とはいえ、続く歌詞は「笑いながら 躍らせろ」という言葉。

一生抱え続ける切なさに絶望して泣いたり、立ち尽くしたりするのではなく、一生の切なさに襲われてもなお、笑い、踊ることが星野源なりの“運命への抵抗”なのかもしれません。

特に、踊ることは自分だけでなく、観る者も楽しませる行為です。音楽・お芝居・文筆など、表現を愛する彼らしい運命への抗い方ですね。

コロナ禍における苦しい日々を乗り越えるために制作された楽曲も『うちで踊ろう』という曲名でした。彼は苦しみと闘うときに「踊る」という言葉をよく使います。

おもしろいものや楽しいものを作り出すことが絶望的な状況下における唯一の希望になりうるという考え方を持っているのでしょう。

ホラーサスペンス映画の主題歌なのに『Cube』がポップな曲調なのは、絶望の中でも楽しいもの=踊れる音楽を生み出すのが彼なりの絶望に対抗する方法だからなのかもしれません。

このような解釈をすれば、振付家MIKIKOが監督をつとめ、踊りによって楽曲の世界観を表現したMVが強烈な光を放ちます。

また、「悲しみに座り くつろげるまで」という歌詞からは、悲しみを排除しようとするのではなく、悲しみを受け入れて味わうような印象を受けます。

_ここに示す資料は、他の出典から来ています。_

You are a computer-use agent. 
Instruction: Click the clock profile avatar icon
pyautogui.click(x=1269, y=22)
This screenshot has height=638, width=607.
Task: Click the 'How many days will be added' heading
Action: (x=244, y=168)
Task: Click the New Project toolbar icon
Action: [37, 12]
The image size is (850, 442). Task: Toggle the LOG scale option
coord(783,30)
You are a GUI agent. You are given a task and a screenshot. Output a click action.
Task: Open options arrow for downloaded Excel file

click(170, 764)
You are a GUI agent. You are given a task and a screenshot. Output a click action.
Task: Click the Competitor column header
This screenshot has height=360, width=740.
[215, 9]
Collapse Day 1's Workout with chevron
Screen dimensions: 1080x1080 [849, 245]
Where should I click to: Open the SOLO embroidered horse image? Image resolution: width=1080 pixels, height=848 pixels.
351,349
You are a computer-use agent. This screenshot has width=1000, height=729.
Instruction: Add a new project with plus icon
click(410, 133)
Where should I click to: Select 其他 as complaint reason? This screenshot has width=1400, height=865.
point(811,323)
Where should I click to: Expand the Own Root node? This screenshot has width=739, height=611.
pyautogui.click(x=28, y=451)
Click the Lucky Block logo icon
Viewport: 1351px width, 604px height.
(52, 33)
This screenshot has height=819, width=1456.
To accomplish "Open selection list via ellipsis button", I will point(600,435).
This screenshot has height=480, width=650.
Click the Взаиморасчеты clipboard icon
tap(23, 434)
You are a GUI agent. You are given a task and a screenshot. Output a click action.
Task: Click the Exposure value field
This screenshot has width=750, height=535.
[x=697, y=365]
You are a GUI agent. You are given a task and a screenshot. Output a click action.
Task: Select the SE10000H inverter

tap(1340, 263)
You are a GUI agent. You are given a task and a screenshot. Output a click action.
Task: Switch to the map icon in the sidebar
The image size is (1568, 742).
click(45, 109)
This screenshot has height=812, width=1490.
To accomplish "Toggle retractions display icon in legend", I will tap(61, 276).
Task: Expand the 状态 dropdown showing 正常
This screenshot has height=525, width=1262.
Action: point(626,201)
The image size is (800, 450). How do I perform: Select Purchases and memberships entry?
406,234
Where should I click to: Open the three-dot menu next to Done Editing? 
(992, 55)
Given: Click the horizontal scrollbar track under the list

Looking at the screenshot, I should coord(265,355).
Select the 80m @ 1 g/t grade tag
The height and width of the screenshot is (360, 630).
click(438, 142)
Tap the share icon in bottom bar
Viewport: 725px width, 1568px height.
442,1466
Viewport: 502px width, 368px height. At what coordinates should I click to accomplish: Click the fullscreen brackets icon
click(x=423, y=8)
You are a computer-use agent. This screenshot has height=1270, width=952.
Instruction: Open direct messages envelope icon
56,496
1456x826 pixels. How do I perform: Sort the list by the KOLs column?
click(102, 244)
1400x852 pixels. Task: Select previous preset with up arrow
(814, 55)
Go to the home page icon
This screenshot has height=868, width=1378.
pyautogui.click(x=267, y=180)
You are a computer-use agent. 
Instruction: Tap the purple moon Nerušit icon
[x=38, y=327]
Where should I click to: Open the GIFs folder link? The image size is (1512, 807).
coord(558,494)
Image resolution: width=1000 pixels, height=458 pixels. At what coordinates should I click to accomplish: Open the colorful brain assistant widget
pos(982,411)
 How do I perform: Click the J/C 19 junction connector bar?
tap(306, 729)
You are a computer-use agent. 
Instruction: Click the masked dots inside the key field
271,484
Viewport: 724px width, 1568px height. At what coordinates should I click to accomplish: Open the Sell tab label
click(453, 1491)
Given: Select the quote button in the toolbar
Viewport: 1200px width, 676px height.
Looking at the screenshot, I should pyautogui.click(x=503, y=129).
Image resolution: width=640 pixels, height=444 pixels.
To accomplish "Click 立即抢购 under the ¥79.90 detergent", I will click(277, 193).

生きる限り、苦しみや悲しみがなくなることはありませんが、そんな“CUBE”の中でも自分なりの抗い方で生き抜くのだという強い意志を感じます。

ポップな曲調に絶望を表現する歌詞をのせた楽曲『Cube』は、柔らかい笑顔の奥底に絶望を抱えながらもしなやかな強さをもつ星野源という人物が色濃く反映された楽曲だと言えるでしょう。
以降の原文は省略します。